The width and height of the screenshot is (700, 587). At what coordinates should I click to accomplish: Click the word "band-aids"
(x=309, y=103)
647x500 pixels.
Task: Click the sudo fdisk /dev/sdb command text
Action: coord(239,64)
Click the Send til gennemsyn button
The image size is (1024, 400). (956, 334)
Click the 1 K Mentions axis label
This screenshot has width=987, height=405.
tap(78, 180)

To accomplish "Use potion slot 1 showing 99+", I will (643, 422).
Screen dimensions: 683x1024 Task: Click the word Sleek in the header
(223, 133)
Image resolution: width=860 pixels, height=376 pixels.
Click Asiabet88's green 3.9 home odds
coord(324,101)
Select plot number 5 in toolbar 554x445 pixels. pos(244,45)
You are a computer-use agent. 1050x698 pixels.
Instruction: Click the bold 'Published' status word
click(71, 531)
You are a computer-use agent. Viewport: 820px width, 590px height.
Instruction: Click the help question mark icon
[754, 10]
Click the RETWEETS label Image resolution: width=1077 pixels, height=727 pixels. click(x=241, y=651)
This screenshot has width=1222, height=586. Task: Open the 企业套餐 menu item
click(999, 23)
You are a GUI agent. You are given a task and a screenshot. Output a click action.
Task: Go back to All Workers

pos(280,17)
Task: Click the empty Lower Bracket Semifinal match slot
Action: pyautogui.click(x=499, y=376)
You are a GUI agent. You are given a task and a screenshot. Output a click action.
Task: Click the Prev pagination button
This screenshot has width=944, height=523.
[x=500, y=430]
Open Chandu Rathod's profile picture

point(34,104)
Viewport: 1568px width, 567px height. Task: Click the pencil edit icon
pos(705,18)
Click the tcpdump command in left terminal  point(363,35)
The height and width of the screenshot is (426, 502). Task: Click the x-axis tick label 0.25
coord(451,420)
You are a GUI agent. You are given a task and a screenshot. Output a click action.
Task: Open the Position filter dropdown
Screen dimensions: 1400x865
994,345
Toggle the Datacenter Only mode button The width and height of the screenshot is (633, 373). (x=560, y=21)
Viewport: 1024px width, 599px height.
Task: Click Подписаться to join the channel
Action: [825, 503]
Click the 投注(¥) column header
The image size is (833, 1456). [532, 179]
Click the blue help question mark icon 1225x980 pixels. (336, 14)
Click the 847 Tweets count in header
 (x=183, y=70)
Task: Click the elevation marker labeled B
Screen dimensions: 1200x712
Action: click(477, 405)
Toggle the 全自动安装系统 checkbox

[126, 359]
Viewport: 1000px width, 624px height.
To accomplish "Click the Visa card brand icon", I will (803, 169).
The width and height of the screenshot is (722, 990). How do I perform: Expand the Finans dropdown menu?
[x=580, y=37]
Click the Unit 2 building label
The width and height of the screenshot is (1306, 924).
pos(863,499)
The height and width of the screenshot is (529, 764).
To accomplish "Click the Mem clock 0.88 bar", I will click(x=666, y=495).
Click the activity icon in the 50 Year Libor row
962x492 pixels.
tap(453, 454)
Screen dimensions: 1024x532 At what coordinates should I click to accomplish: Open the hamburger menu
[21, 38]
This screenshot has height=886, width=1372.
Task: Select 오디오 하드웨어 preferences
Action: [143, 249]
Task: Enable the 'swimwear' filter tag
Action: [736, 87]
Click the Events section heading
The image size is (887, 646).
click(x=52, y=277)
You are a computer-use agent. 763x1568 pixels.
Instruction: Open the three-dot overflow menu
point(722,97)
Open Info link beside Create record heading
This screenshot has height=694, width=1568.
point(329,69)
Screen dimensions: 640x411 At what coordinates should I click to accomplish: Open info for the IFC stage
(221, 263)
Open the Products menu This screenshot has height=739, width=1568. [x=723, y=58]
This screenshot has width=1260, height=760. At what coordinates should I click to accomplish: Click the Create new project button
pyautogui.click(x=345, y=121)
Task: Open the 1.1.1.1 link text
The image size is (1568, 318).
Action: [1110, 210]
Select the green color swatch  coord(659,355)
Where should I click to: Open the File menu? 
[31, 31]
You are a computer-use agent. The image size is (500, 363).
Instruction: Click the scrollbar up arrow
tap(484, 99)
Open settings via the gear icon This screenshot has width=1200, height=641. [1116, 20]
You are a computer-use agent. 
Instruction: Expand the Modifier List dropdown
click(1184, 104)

########

## Exercise details
When you answer, repeat each entry exactly as it appears above.

## Result below
The width and height of the screenshot is (700, 587). At what coordinates should I click to accomplish: Click the word "band-aids"
(x=309, y=103)
647x500 pixels.
Task: Click the sudo fdisk /dev/sdb command text
Action: coord(239,64)
Click the Send til gennemsyn button
The image size is (1024, 400). (956, 334)
Click the 1 K Mentions axis label
This screenshot has width=987, height=405.
tap(78, 180)

To accomplish "Use potion slot 1 showing 99+", I will (643, 422).
Screen dimensions: 683x1024 Task: Click the word Sleek in the header
(223, 133)
Image resolution: width=860 pixels, height=376 pixels.
Click Asiabet88's green 3.9 home odds
coord(324,101)
Select plot number 5 in toolbar 554x445 pixels. pos(244,45)
You are a computer-use agent. 1050x698 pixels.
Instruction: Click the bold 'Published' status word
click(71, 531)
You are a computer-use agent. Viewport: 820px width, 590px height.
Instruction: Click the help question mark icon
[754, 10]
Click the RETWEETS label Image resolution: width=1077 pixels, height=727 pixels. click(x=241, y=651)
This screenshot has width=1222, height=586. Task: Open the 企业套餐 menu item
click(999, 23)
You are a GUI agent. You are given a task and a screenshot. Output a click action.
Task: Go back to All Workers

pos(280,17)
Task: Click the empty Lower Bracket Semifinal match slot
Action: pyautogui.click(x=499, y=376)
You are a GUI agent. You are given a task and a screenshot. Output a click action.
Task: Click the Prev pagination button
This screenshot has width=944, height=523.
[x=500, y=430]
Open Chandu Rathod's profile picture

point(34,104)
Viewport: 1568px width, 567px height. Task: Click the pencil edit icon
pos(705,18)
Click the tcpdump command in left terminal  point(363,35)
The height and width of the screenshot is (426, 502). Task: Click the x-axis tick label 0.25
coord(451,420)
You are a GUI agent. You are given a task and a screenshot. Output a click action.
Task: Open the Position filter dropdown
Screen dimensions: 1400x865
994,345
Toggle the Datacenter Only mode button The width and height of the screenshot is (633, 373). (x=560, y=21)
Viewport: 1024px width, 599px height.
Task: Click Подписаться to join the channel
Action: [825, 503]
Click the 投注(¥) column header
The image size is (833, 1456). [532, 179]
Click the blue help question mark icon 1225x980 pixels. (336, 14)
Click the 847 Tweets count in header
 (x=183, y=70)
Task: Click the elevation marker labeled B
Screen dimensions: 1200x712
Action: click(477, 405)
Toggle the 全自动安装系统 checkbox

[126, 359]
Viewport: 1000px width, 624px height.
To accomplish "Click the Visa card brand icon", I will (803, 169).
The width and height of the screenshot is (722, 990). How do I perform: Expand the Finans dropdown menu?
[x=580, y=37]
Click the Unit 2 building label
The width and height of the screenshot is (1306, 924).
pos(863,499)
The height and width of the screenshot is (529, 764).
To accomplish "Click the Mem clock 0.88 bar", I will click(x=666, y=495).
Click the activity icon in the 50 Year Libor row
962x492 pixels.
tap(453, 454)
Screen dimensions: 1024x532 At what coordinates should I click to accomplish: Open the hamburger menu
[21, 38]
This screenshot has height=886, width=1372.
Task: Select 오디오 하드웨어 preferences
Action: [143, 249]
Task: Enable the 'swimwear' filter tag
Action: [736, 87]
Click the Events section heading
The image size is (887, 646).
click(x=52, y=277)
You are a computer-use agent. 763x1568 pixels.
Instruction: Open the three-dot overflow menu
point(722,97)
Open Info link beside Create record heading
This screenshot has height=694, width=1568.
point(329,69)
Screen dimensions: 640x411 At what coordinates should I click to accomplish: Open info for the IFC stage
(221, 263)
Open the Products menu This screenshot has height=739, width=1568. [x=723, y=58]
This screenshot has width=1260, height=760. At what coordinates should I click to accomplish: Click the Create new project button
pyautogui.click(x=345, y=121)
Task: Open the 1.1.1.1 link text
The image size is (1568, 318).
Action: [1110, 210]
Select the green color swatch  coord(659,355)
Where should I click to: Open the File menu? 
[31, 31]
You are a computer-use agent. The image size is (500, 363).
Instruction: Click the scrollbar up arrow
tap(484, 99)
Open settings via the gear icon This screenshot has width=1200, height=641. [1116, 20]
You are a computer-use agent. 
Instruction: Expand the Modifier List dropdown
click(1184, 104)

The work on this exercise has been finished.